● OBJECTIVES:
(a) From the review of Don't Tempt Me, reproduce word for word the stretch from "(This bit is" through "choppy sentences. Gah.)".
(b) For each statement below, say whether the review of Don't Tempt Me supports it. Answer yes or no and quote the deciding words of the review exactly. (i) The reviewer settled on a grade of B. (ii) The childhood part of the story takes up four pages. (iii) Lord Lexham is Lucien de Grey's father.
(c) Continue the review of Don't Tempt Me, picking up after its last sentence.

Don’t Tempt Me was a strange reading experience for me. While I was reading it, I was so captivated by the chemistry between the hero and heroine that I couldn’t bear to stop. I resented every minute I had to spend working, sleeping or shopping. I cheerfully ignored cats, friends, roommate and boyfriend in favor of finishing the book. I haven’t read a book this way in a very long time—I think the last time I felt like this was when I read Victory of Eagles by Naomi Novik last summer.
But once I put it down and I was released from the thrall of the words, my brain slowly started noticing the skips and gaps in the plot, the characterization, and the writing. Like I said recently to @redrobinreader on the Twittertubes, reading is not unlike experiencing a fragrance. There’s that first hit of scent, with pretty much everything hitting you all at once. Then the more volatile compounds start degrading, and you start noticing the more subtle notes. After a few hours, the scent has morphed into something else: mostly base notes will remain, and they’ve had time to blend with your own body chemistry. That’s when you find out if the fragrance has actual staying power and works well with you, or whether it’s gorgeous at first but eventually mellows into something that smells like your Aunt Millicent’s coat closet.
Don’t Tempt Me, alas, comes a lot closer to Aunt Millicent’s closet than I’d like it to, but hey, at least it’s not Uncle Ted’s jockstrap, right? To be honest, I had a hard time deciding on the grade, and I finally decided on a B, as an average of the strange dualistic experience I had while reading the book: while I was reading it, it was a pretty solid A-, but once I put it down and thought about it, the problems with plot and characterization nagged at me more and more, and it rapidly dropped to a B-. It’s a lot of fun and very cleverly written, but ultimately hollow.
The story had a great deal of potential that, in the end, went largely unexplored: Zoe is the daughter of Lord Lexham. When Lucien de Grey’s parents die, leaving him and his older brother, Gerard, orphans at a young age, Lord Lexham steps in as guardian and gives Lucien and Gerard some much-needed structure and affection. Zoe and Lucien are drawn to each other almost immediately, and they form a close and affectionate friendship as children.
(This bit is covered in record time, by the way: four pages. Four pages, moving from howling grief to childhood love. FOUR. Most of them composed of choppy sentences. Gah.)

● DATA SHOWN:
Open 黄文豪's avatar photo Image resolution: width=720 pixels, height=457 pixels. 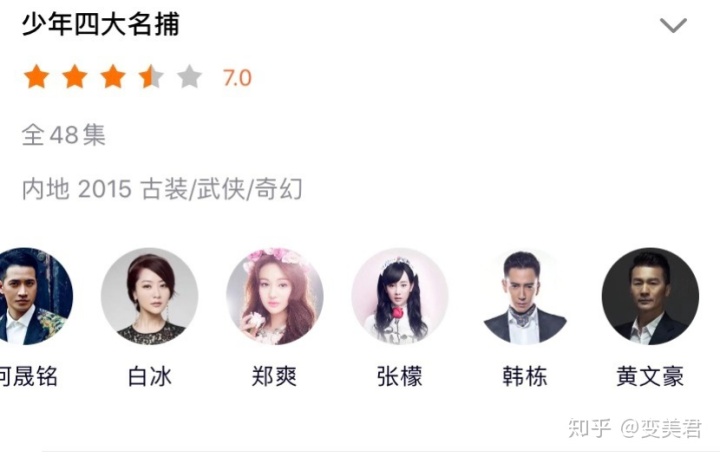click(650, 296)
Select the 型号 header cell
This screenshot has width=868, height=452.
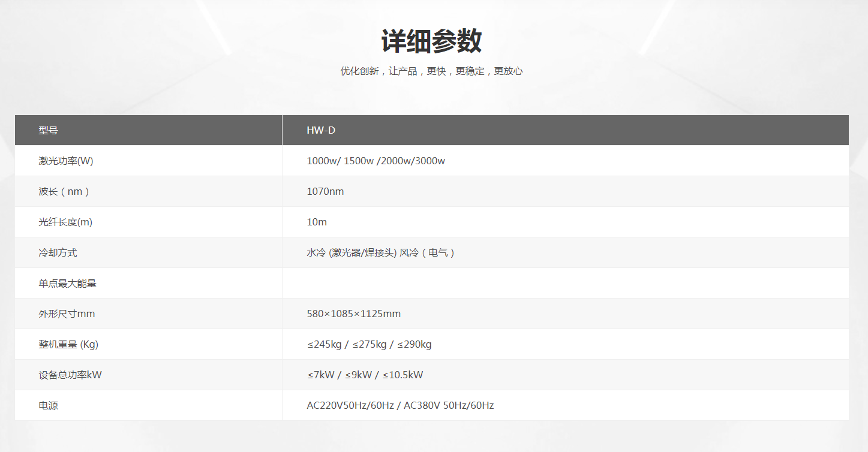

● THE RESPONSES:
(a)
(This bit is covered in record time, by the way: four pages. Four pages, moving from howling grief to childhood love. FOUR. Most of them composed of choppy sentences. Gah.)

(b)
(i) Yes: "I finally decided on a B"
(ii) Yes: "This bit is covered in record time, by the way: four pages."
(iii) No: "Lord Lexham steps in as guardian and gives Lucien and Gerard some much-needed structure and affection."

(c)
Moving along: Zoe has always had a talent for escape, so when she disappears at age 12 at an Egyptian bazaar while on holiday with her parents, they assume she ran away and was kidnapped. Her family is devastated. Her father does not give up hope, and searches for her relentlessly, turning away countless impostors from his door.
Lucien, on the other hand, has another tragedy to deal with: the death of Gerard in a riding accident. To cope, he teaches himself to stop caring about anything. He lives a life filled with pleasures and distractions, but he experiences everything from a remove: he delegates everything he can to his servants, and even has his secretary buying the presents for his mistresses.
Lucien is shaken out of his pleasant complacency, however, when he hears that a mysterious blonde girl has showed up at Lord Lexham’s doorstep, and instead of rejecting her out of hand, as he has so many others, Lord Lexham has enfolded her into the family’s bosom. Lurid rumors are circulating about how she was a harem girl, with the requisite humiliating caricatures. Lucien, to his surprise, finds his protective instincts in an uproar. Convinced that the girl is another Princes Caraboo, he immediately pays a visit to the Lexhams, determined to expose the impostor.
Only to find that Zoe truly has returned. Kidnapped twelve years ago with the aid of a nefarious maid, she was sent to the court of Yusri Pasha, trained in the sensual arts and then given away to his oldest son, Ali. She rapidly becomes Ali’s favorite toy, but he’s both fat and impotent. (Of course he is—this is a romance novel. It’s not so much “love, thy will be done” as “virginity, thou wilt be preserved.” Plus: Zoe doesn’t have all that icky sexual trauma to get over, so it’s a really convenient way to deal with the conflict all the way around.)
At any rate, Lucien finds his old feelings for Zoe reviving, to his discomfort. Spurred by a combination of loyalty to their old friendship, love of his erstwhile guardian and a desire to remove a temptation who threatens his pleasantly numb existence, he decides to reintroduce Zoe to society and help her find a suitable match. Hijinks, of course, ensue, and the only suitable match for Zoe turns out to be, surprise surprise, Lucien.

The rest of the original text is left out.